Harward T R, Smith S, Hawkins I F, Seeger J M
Section of Vascular Surgery, University of Florida College of Medicine, Gainesville 32610-0286.
J Vasc Surg. 1993 Jul;18(1):23-30. doi: 10.1067/mva.1993.41752.
Postoperative evaluation of renal artery bypass grafts historically has been obtained by contrast renal arteriography before discharge from the hospital. Recent reports have advocated replacing arteriography with abdominal duplex scanning for evaluating and monitoring the integrity of renal artery bypasses. We propose a combination of these two techniques, which provides minimal risk to the patient and renal parenchymal function.
Between July 1, 1990, and Dec. 31, 1991, 17 patients (8 men, 9 women) underwent 24 renal artery bypasses for poorly controlled hypertension or deteriorating renal function. In the immediate postoperative period each patient underwent carbon dioxide (CO2) renal arteriography to detect any technical defects and to define bypass graft anatomy. Subsequently, color-flow duplex scanning of the renal artery bypass grafts were done at 3-month intervals with the postoperative CO2 arteriogram for baseline comparison. CO2 arteriography clearly defined proximal/distal anastomotic anatomy, bypass conduit integrity, and bypass conduit runoff.

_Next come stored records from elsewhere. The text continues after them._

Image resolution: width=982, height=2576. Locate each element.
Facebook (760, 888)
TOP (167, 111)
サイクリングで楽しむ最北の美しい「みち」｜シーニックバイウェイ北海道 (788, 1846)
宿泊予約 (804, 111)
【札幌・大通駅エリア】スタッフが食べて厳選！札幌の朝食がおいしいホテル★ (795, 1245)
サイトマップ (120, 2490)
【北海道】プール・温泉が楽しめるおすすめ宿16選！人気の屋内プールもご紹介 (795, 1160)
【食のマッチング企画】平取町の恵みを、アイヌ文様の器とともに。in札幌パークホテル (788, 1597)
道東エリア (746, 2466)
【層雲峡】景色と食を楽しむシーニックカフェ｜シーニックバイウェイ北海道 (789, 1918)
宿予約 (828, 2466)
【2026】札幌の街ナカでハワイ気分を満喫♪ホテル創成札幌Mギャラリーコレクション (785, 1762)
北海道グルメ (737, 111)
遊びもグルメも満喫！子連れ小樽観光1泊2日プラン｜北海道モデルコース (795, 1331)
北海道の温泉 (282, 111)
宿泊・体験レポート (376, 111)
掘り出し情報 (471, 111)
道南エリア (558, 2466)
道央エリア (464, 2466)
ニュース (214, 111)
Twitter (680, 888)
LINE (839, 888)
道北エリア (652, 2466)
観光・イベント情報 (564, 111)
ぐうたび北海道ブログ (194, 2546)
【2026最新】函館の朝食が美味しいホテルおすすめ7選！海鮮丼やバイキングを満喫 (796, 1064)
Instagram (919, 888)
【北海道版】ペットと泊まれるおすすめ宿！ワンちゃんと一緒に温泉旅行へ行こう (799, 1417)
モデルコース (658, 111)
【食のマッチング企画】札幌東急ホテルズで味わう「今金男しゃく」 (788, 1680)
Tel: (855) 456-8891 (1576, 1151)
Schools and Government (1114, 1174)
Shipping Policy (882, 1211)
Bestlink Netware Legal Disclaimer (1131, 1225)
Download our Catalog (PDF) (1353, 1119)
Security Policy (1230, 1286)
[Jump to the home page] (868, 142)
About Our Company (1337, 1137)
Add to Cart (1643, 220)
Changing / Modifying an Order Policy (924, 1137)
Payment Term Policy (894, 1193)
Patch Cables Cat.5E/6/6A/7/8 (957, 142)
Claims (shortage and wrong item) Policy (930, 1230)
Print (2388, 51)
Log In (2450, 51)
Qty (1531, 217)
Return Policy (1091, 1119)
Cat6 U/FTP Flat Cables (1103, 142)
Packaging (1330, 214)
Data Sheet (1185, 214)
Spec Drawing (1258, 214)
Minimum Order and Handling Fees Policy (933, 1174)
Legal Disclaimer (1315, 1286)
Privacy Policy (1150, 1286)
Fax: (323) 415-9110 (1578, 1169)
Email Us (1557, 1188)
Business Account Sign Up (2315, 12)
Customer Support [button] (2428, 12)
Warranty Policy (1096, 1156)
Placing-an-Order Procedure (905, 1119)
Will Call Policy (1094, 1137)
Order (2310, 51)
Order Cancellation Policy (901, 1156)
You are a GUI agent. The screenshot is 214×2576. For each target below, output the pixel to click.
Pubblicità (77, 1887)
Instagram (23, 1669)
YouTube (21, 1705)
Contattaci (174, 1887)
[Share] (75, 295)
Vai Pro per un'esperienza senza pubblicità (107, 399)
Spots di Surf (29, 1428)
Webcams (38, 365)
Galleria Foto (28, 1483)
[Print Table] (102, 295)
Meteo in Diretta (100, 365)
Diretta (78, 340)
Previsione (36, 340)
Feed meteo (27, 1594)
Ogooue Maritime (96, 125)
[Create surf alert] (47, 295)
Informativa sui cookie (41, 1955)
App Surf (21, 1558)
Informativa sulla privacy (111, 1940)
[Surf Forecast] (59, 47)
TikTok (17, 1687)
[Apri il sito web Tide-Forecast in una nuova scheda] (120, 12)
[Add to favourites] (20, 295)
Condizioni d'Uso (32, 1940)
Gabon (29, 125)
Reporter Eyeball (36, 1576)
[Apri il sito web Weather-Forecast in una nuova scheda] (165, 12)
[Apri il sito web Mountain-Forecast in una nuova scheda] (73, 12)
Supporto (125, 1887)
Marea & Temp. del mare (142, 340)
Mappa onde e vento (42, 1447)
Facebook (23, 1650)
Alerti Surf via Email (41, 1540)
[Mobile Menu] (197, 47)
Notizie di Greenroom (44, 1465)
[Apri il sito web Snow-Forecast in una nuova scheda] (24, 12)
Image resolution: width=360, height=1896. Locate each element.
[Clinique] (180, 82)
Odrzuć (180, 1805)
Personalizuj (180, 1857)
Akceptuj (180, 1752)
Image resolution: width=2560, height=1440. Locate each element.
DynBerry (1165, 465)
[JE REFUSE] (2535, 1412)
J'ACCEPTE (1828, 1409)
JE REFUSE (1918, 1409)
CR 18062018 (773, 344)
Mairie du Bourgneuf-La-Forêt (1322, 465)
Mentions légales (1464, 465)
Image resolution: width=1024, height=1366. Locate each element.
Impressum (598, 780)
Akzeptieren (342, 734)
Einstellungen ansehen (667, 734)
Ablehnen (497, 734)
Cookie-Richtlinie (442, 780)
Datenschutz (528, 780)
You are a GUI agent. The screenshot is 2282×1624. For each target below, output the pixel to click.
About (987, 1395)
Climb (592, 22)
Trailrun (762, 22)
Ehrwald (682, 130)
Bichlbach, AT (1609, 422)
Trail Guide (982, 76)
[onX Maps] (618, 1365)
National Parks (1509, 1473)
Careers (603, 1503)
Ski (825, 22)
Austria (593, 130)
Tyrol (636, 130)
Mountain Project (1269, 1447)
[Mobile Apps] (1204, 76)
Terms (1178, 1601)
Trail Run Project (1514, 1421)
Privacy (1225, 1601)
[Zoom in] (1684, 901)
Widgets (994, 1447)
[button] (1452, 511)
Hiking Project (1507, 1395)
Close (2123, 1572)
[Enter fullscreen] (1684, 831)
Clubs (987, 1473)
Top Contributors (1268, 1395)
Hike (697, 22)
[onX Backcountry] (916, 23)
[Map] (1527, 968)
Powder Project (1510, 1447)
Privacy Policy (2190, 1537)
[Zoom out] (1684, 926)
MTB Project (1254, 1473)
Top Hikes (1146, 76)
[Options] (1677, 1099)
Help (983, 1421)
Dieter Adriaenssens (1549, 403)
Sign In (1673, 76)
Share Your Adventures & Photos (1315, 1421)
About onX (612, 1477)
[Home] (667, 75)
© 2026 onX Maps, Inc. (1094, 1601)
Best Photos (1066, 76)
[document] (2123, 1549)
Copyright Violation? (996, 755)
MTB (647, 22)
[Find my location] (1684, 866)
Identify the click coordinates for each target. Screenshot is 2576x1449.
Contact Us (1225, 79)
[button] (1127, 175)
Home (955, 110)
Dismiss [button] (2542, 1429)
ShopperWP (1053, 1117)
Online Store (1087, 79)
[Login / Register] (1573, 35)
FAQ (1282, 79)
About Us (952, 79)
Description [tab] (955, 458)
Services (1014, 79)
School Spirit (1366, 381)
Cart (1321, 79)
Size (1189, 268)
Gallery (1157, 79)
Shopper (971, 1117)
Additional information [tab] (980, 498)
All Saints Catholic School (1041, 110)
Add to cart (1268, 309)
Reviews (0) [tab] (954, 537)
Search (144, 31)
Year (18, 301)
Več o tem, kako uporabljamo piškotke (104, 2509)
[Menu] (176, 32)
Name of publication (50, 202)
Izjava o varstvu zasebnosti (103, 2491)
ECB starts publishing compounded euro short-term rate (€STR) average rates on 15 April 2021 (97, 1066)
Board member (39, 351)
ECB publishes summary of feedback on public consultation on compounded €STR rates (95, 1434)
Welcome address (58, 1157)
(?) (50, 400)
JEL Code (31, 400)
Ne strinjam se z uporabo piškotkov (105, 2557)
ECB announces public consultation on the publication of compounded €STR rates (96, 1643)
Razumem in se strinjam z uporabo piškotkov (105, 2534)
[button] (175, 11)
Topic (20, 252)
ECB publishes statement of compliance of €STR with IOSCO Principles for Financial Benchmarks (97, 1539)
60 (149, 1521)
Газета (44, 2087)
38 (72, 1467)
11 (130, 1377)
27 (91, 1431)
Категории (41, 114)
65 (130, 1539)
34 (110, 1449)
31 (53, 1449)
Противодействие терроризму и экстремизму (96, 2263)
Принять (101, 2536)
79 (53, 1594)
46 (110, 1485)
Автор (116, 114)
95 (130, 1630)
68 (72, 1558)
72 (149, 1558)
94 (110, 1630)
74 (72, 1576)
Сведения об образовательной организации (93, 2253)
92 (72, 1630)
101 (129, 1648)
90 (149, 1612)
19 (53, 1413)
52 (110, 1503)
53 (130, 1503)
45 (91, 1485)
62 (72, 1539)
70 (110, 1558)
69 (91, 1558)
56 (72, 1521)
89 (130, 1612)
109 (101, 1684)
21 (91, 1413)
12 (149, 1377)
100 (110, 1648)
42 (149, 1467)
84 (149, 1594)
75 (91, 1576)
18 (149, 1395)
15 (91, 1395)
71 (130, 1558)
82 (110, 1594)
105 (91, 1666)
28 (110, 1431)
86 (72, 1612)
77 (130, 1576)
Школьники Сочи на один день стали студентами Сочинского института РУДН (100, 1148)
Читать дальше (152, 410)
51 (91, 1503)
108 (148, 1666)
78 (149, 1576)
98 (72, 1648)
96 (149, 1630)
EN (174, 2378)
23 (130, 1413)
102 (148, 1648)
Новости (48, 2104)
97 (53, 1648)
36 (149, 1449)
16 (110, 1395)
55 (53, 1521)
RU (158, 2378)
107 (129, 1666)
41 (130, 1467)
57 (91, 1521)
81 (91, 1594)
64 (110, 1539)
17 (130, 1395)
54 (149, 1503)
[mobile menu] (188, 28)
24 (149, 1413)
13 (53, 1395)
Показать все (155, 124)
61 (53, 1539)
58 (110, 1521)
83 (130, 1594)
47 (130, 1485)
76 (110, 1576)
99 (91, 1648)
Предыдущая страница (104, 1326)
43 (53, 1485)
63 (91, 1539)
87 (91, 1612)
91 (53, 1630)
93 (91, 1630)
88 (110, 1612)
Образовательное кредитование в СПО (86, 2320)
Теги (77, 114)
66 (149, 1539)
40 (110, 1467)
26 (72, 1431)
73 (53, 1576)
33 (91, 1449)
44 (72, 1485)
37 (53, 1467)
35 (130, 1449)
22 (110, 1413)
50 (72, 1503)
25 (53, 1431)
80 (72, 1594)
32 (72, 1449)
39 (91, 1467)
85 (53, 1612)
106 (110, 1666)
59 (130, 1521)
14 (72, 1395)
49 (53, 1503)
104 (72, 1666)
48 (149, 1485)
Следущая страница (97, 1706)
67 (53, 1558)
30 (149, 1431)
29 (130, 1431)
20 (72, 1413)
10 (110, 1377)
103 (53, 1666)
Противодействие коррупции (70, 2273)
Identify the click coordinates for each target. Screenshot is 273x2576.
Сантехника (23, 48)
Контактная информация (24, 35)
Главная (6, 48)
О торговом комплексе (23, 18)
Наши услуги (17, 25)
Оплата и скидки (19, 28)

Procedural morbidity was zero because no hematomas developed and serum creatinine remained stable. Duplex scanning for a mean follow-up of 8.3 months revealed antegrade flow in 23 bypasses with peak systolic velocity of 60 to 100 cm/sec. One bypass graft had a peak systolic velocity greater than 150 cm/sec suggestive of a proximal anastomotic stenosis; however, the patient died before a repeat, verifying CO2 arteriogram could be obtained. Recurrent hypertension developed in one patient with velocities less than 100/cm/sec, and repeat CO2 arteriography revealed no evidence of graft or anastomotic stenosis.
CO2 arteriography and duplex scanning provide an accurate means of initially evaluating and subsequently monitoring renal artery bypass grafts, with minimal risk of renal or patient morbidity.